[ACTION ITEM] This exercise calls for printing every record exactly once more.

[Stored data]
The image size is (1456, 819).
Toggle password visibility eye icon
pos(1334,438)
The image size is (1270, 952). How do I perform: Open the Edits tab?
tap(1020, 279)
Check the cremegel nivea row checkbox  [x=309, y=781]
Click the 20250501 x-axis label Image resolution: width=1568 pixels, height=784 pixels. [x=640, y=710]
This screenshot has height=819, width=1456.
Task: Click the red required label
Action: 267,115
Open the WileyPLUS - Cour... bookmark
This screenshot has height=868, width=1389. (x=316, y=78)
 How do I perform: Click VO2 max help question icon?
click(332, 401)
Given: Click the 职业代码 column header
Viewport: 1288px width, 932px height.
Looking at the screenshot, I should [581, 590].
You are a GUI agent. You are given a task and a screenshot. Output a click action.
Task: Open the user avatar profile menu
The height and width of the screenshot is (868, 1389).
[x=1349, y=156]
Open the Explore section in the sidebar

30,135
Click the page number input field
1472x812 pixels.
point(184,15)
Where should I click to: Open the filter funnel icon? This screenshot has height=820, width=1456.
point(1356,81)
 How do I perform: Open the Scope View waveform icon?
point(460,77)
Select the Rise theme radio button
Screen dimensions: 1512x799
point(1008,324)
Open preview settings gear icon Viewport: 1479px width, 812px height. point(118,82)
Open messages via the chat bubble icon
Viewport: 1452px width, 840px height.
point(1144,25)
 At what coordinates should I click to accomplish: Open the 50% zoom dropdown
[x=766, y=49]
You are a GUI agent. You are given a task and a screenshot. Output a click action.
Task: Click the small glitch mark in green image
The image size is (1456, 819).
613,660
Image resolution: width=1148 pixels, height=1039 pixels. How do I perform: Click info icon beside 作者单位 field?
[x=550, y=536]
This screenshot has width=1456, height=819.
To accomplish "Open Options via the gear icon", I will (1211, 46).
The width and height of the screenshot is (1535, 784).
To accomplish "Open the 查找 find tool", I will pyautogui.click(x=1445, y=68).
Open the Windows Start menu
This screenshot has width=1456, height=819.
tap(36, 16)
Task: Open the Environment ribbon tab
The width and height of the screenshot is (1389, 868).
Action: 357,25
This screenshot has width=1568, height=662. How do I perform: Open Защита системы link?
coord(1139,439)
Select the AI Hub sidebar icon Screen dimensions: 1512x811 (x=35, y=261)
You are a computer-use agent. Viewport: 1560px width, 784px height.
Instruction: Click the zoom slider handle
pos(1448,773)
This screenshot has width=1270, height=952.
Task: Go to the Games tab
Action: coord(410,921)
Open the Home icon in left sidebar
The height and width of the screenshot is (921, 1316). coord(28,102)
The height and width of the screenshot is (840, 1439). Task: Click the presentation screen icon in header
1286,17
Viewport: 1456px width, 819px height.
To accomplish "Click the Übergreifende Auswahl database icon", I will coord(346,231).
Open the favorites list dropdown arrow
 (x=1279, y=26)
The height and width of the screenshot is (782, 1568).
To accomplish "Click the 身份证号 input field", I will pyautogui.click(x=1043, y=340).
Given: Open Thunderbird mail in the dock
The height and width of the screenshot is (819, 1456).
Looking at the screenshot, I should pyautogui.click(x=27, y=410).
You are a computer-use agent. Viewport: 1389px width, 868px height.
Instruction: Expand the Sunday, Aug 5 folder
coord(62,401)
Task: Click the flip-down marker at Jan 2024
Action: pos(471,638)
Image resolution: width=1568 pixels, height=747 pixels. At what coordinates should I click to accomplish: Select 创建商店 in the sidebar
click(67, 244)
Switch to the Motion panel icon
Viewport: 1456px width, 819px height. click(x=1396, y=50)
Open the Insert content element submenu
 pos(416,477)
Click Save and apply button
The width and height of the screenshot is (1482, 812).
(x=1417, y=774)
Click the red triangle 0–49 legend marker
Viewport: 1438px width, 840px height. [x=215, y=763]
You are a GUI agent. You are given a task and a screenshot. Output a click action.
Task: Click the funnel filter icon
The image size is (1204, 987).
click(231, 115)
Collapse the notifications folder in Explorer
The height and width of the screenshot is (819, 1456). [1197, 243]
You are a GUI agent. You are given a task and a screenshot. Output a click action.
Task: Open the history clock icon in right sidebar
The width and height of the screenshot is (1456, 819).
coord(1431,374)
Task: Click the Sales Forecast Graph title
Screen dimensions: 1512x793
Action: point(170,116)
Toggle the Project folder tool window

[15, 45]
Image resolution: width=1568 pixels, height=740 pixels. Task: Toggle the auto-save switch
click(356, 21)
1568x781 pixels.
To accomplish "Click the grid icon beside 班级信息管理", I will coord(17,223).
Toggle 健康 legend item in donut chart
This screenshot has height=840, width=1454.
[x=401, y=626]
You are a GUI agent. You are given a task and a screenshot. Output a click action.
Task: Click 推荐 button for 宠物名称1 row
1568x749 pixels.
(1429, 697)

[WRITTEN REPLY]
The image size is (1456, 819).
Toggle password visibility eye icon
pos(1334,438)
The image size is (1270, 952). How do I perform: Open the Edits tab?
tap(1020, 279)
Check the cremegel nivea row checkbox  [x=309, y=781]
Click the 20250501 x-axis label Image resolution: width=1568 pixels, height=784 pixels. [x=640, y=710]
This screenshot has height=819, width=1456.
Task: Click the red required label
Action: 267,115
Open the WileyPLUS - Cour... bookmark
This screenshot has height=868, width=1389. (x=316, y=78)
 How do I perform: Click VO2 max help question icon?
click(332, 401)
Given: Click the 职业代码 column header
Viewport: 1288px width, 932px height.
Looking at the screenshot, I should [581, 590].
You are a GUI agent. You are given a task and a screenshot. Output a click action.
Task: Open the user avatar profile menu
The height and width of the screenshot is (868, 1389).
[x=1349, y=156]
Open the Explore section in the sidebar

30,135
Click the page number input field
1472x812 pixels.
point(184,15)
Where should I click to: Open the filter funnel icon? This screenshot has height=820, width=1456.
point(1356,81)
 How do I perform: Open the Scope View waveform icon?
point(460,77)
Select the Rise theme radio button
Screen dimensions: 1512x799
point(1008,324)
Open preview settings gear icon Viewport: 1479px width, 812px height. point(118,82)
Open messages via the chat bubble icon
Viewport: 1452px width, 840px height.
point(1144,25)
 At what coordinates should I click to accomplish: Open the 50% zoom dropdown
[x=766, y=49]
You are a GUI agent. You are given a task and a screenshot. Output a click action.
Task: Click the small glitch mark in green image
The image size is (1456, 819).
613,660
Image resolution: width=1148 pixels, height=1039 pixels. How do I perform: Click info icon beside 作者单位 field?
[x=550, y=536]
This screenshot has width=1456, height=819.
To accomplish "Open Options via the gear icon", I will (1211, 46).
The width and height of the screenshot is (1535, 784).
To accomplish "Open the 查找 find tool", I will pyautogui.click(x=1445, y=68).
Open the Windows Start menu
This screenshot has width=1456, height=819.
tap(36, 16)
Task: Open the Environment ribbon tab
The width and height of the screenshot is (1389, 868).
Action: 357,25
This screenshot has width=1568, height=662. How do I perform: Open Защита системы link?
coord(1139,439)
Select the AI Hub sidebar icon Screen dimensions: 1512x811 (x=35, y=261)
You are a computer-use agent. Viewport: 1560px width, 784px height.
Instruction: Click the zoom slider handle
pos(1448,773)
This screenshot has width=1270, height=952.
Task: Go to the Games tab
Action: coord(410,921)
Open the Home icon in left sidebar
The height and width of the screenshot is (921, 1316). coord(28,102)
The height and width of the screenshot is (840, 1439). Task: Click the presentation screen icon in header
1286,17
Viewport: 1456px width, 819px height.
To accomplish "Click the Übergreifende Auswahl database icon", I will coord(346,231).
Open the favorites list dropdown arrow
 (x=1279, y=26)
The height and width of the screenshot is (782, 1568).
To accomplish "Click the 身份证号 input field", I will pyautogui.click(x=1043, y=340).
Given: Open Thunderbird mail in the dock
The height and width of the screenshot is (819, 1456).
Looking at the screenshot, I should pyautogui.click(x=27, y=410).
You are a computer-use agent. Viewport: 1389px width, 868px height.
Instruction: Expand the Sunday, Aug 5 folder
coord(62,401)
Task: Click the flip-down marker at Jan 2024
Action: pos(471,638)
Image resolution: width=1568 pixels, height=747 pixels. At what coordinates should I click to accomplish: Select 创建商店 in the sidebar
click(67, 244)
Switch to the Motion panel icon
Viewport: 1456px width, 819px height. click(x=1396, y=50)
Open the Insert content element submenu
 pos(416,477)
Click Save and apply button
The width and height of the screenshot is (1482, 812).
(x=1417, y=774)
Click the red triangle 0–49 legend marker
Viewport: 1438px width, 840px height. [x=215, y=763]
You are a GUI agent. You are given a task and a screenshot. Output a click action.
Task: Click the funnel filter icon
The image size is (1204, 987).
click(231, 115)
Collapse the notifications folder in Explorer
The height and width of the screenshot is (819, 1456). [1197, 243]
You are a GUI agent. You are given a task and a screenshot. Output a click action.
Task: Open the history clock icon in right sidebar
The width and height of the screenshot is (1456, 819).
coord(1431,374)
Task: Click the Sales Forecast Graph title
Screen dimensions: 1512x793
Action: point(170,116)
Toggle the Project folder tool window

[15, 45]
Image resolution: width=1568 pixels, height=740 pixels. Task: Toggle the auto-save switch
click(356, 21)
1568x781 pixels.
To accomplish "Click the grid icon beside 班级信息管理", I will coord(17,223).
Toggle 健康 legend item in donut chart
This screenshot has height=840, width=1454.
[x=401, y=626]
You are a GUI agent. You are given a task and a screenshot. Output a click action.
Task: Click 推荐 button for 宠物名称1 row
1568x749 pixels.
(1429, 697)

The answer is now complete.